Das Zünglein an der Waage?
Von Fabian Offermann
Bei Metallsonden-Begehungen nahe der Drawehner Jeetzel in Lüchow konnte das Fragment einer mittelalterlichen Münzwaage geortet und anschließend geborgen werden. Der Fund wurde dem NLD Lüneburg gemeldet und zur Dokumentation und Identifikation übergeben. Dabei erwies sich die korrekte Ansprache des Fundes zunächst als relativ schwierig, denn wie in vielen solchen Fällen gab es nur wenige hilfreiche Informationen zu den Fundumständen.

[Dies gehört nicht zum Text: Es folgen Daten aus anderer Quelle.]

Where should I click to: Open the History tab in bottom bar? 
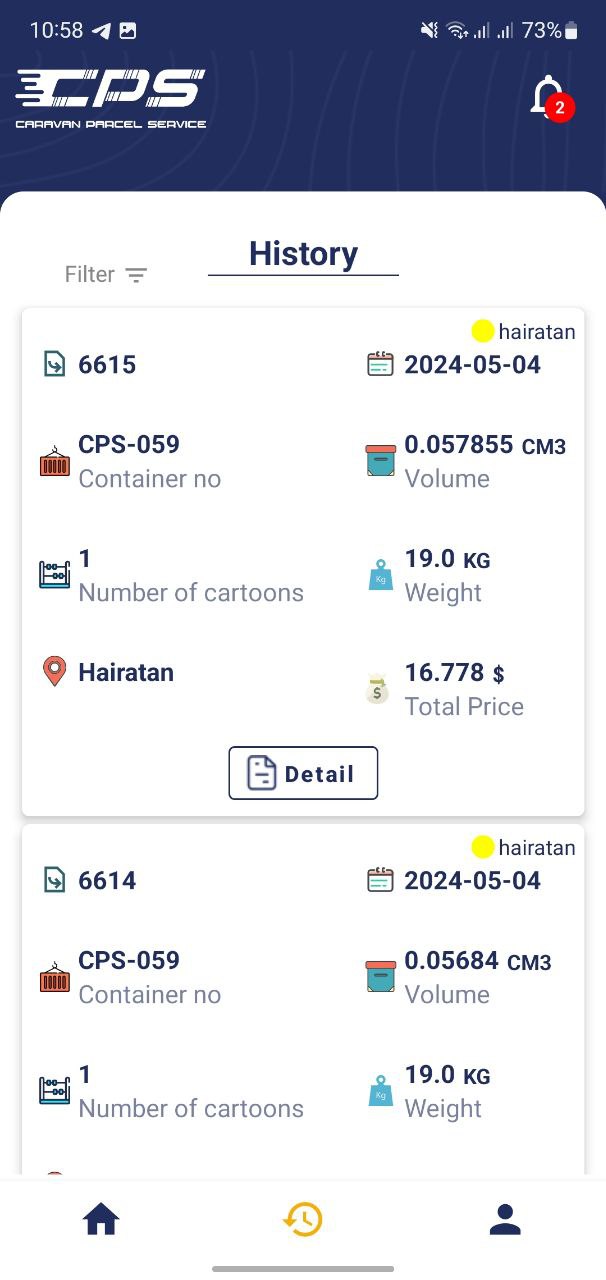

Anders als bei einer Ausgrabung fehlt bei Sondengängerfunden in der Regel der Bezug zu einem archäologischen Befund, der häufig dabei hilft, den Interpretationsraum bei der Fundbestimmung einzugrenzen. Handelt es sich dann auch noch um ein nur fragmentarisch erhaltenes und komplexes mechanisches Bauteil, welches nicht allzu häufig vorkommt, so sind die Interpretationsmöglichkeiten mannigfaltig und es muss sozusagen in alle Richtungen ermittelt werden.
Dennoch konnte das Fragment schließlich als Waagebalken einer gleicharmigen Waage identifiziert werden. Anders als bei den mittelalterlichen Klappwaagen wurden der gesamte Waagebalken sowie der Zeiger aus einem einzigen Guss gefertigt. Die beiden Enden des Balkens und der Zeiger, auch Zunge genannt, sind stark verbogen. Der Querschnitt des Zeigers ist zunächst rechteckig und wird zur Spitze hin zunehmend runder und dünner. Mit seiner beachtlichen Länge von ca. 8,5 cm erscheint der Zeiger im Verhältnis zum Balken auffallend groß gefertigt worden zu sein.
Die Form des Waagebalkens ist ebenfalls rechteckig. Er wird an den Enden zunehmend flacher und endet schließlich in blattförmigen Ausformungen, von denen leider nur noch eine erhalten ist. Wenn wir davon ausgehen, dass es sich um eine gleicharmige Waage handelt und die Spitze der blattförmigen Ausformung das Ende des Balkens markiert, dann müsste der gesamte Balken in etwa dieselbe Länge gehabt haben wie der Zeiger. In der Mitte des Zeigers befindet sich eine Bohrung von 0,4 cm Durchmesser, welche dazu diente den Balken in der sogenannten Gabel oder Schere zu lagern. Doch gerade durch das Fehlen jener Gabel müssen leider einige Fragen zu dieser ungewöhnlichen Konstruktion unbeantwortet bleiben.
Literatur:
Steuer 1997: Waagen und Gewichte aus dem mittelalterlichen Schleswig. Funde des 11. Bis 13. Jahrhunderts aus Europa als Quellen zur Handels- und Währungsgeschichte. Zeitschrift für Archäologie des Mittelalters, Beiheft 10, 1997
R. Jenemann 1995: Die Geschichte der Waage im Mittelalter. Internationale Zeitschrift für Geschichte und Ethik der Naturwissenschaften, Technik und Medizin, Bd. 3. Basel 1995, S. 145-166.